Here we use the preprocessing method that adding the QSPM at the Fourier domain of captured image I, then use inverse Fourier transformation to get new spatial intensity $I^{\prime }$, as shown in Fig. 2. The post-processed spatial intensity $I^{\prime }$ can be approximated as captured with a microscope with QSPM. The principle of this is that the spatial intensity of captured image I can be expressed as:

(3)$$I=\mathscr{F}^{{-}1}(\mathscr{F}^{\prime}(O)),$$

where O is an object point. $\mathscr {F}^{\prime }$ represents approximate Fourier transformation because the object may be not at focal point of the object lens and $\mathscr {F}^{-1}$ represents the inverse Fourier transform. Then as what will do in Fig. 2, we get the new image:

(4)$$I^{\prime}=\mathscr{F}^{{-}1}(M*\mathscr{F}(I))=\mathscr{F}^{{-}1}(M*\mathscr{F}^{\prime}(O)),$$

same as what we will obtain by a microscope with QSPM, as in Fig. 1.

Fig. 2. Pipeline of image preprocessing. We add a phase mask on Fourier domain of captured image then use inverse Fourier transformation to get the post-processed spatial intensity.

Download Full Size | PDF

2.2 Dataset

In the dataset provided by [13], some stained human pathology slides were captured with a 0.75 NA, 20X objective lens and a 5 megapixel camera at different defocusing distance (from −10$\mathrm{\mu}$m to 10$\mathrm{\mu}$m, 0.5$\mathrm{\mu}$m step size). For this work, we use the images captured on regular incoherent Kolner illumination condition (termed as incoherent RGB input in dataset), which is employed in most existing WSI systems. 128,699 patches of images with size of 224*224 are set as train set. We split the train set into 115825 and 12874, for training and validation, ensuring that the two sets are made up of images from different samples. Two kinds of samples are prepared as test set, one kind is stained tissue slides from the same vendor as used in train set (not used in training process), termed "same protocol" (697 images) and the other is different tissue slides prepared by another lab, termed "different protocol" (1312 images).

2.3 Image preprocessing

The spatial intensity of image I in train set is preprocessed as follows before feeding into the neural network (as in Fig. 2):

1. I was smoothed with a median filter of size 3*3 to reduce the local noise.
2. Then it was Fourier transformed, and we get its Fourier magnitude A and Fourier phase P.
3. The phase mask M was added on P and a new phase distribution $P^{\prime }$ is obtained.
4. Combining the Fourier magnitude $A$ and the new phase $P^{\prime }$, we perform inverse Fourier transform to get a post-processed spatial intensity $I^{\prime }$.
5. Post-processed image $I^{\prime }$, Fourier magnitude A and Fourier phase P (here we use P instead of $P^{\prime }$, because the same M is added on Fourier phases of all images, thus becomes redundant information), these three channels are set as the input to feed into the neural network. The working pipeline is shown in Fig. 3. After getting output of the neural network (defocusing distance), the slides can be moved to correct focal position and in-focus image is obtained.

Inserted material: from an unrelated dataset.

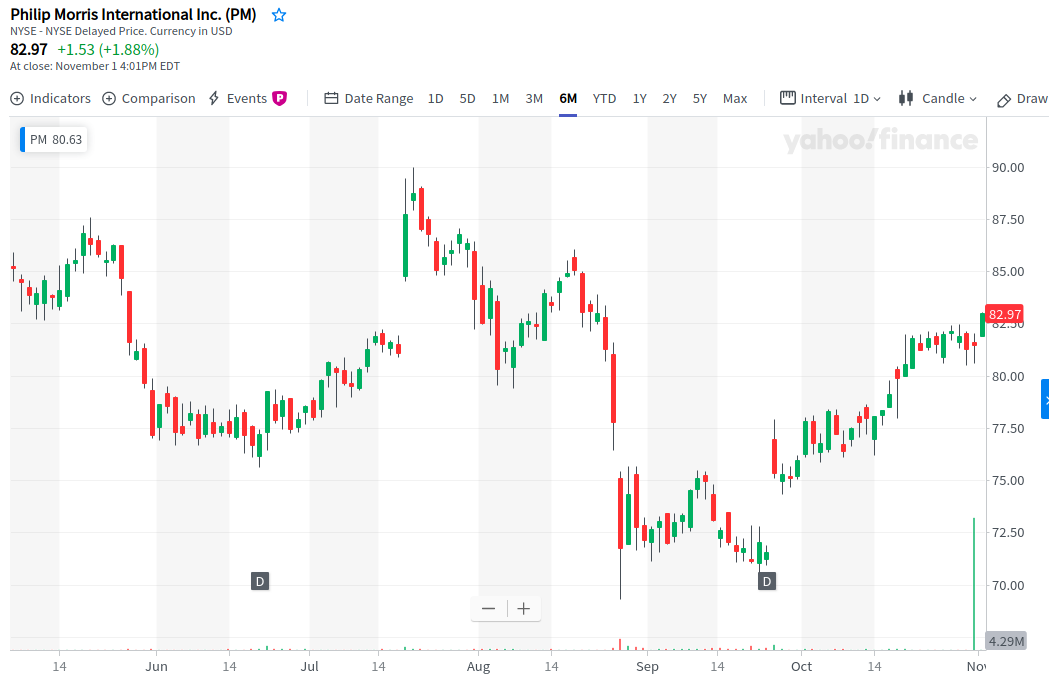Click the September dividend D marker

Fig. 3. The working pipeline of defocusing distance prediction. We use post-processed spatial intensity (converted from Fourier magnitude and Fourier phase with the spiral phase mask), Fourier magnitude and Fourier phase as three-channel input to predict defocusing distance. Then the microscope’s focus can be adjusted to correct defocusing and capture clear image.

Download Full Size | PDF

We also performed ablation study, using the original spatial intensity I, Fourier magnitude A and Fourier phase P as three channels to feed into neural network (without QSPM), to prove the improved performance is due to the application of QSPM, not the use of more advanced network as follows.

2.4 Properties of the new spatial intensity image

As we mentioned above, different from normal microscope system, the image captured by a system with QSPM has more obvious difference on PSF for object point located at different defocusing distance from the focal plane. As the example shown in Fig. 4, after the processing, the two figures with opposite defocusing distance have distinct difference in edges. Moreover, coarse color information of image is always known to be a major source of overfitting [33]. The post-processed image also removes this redundant information.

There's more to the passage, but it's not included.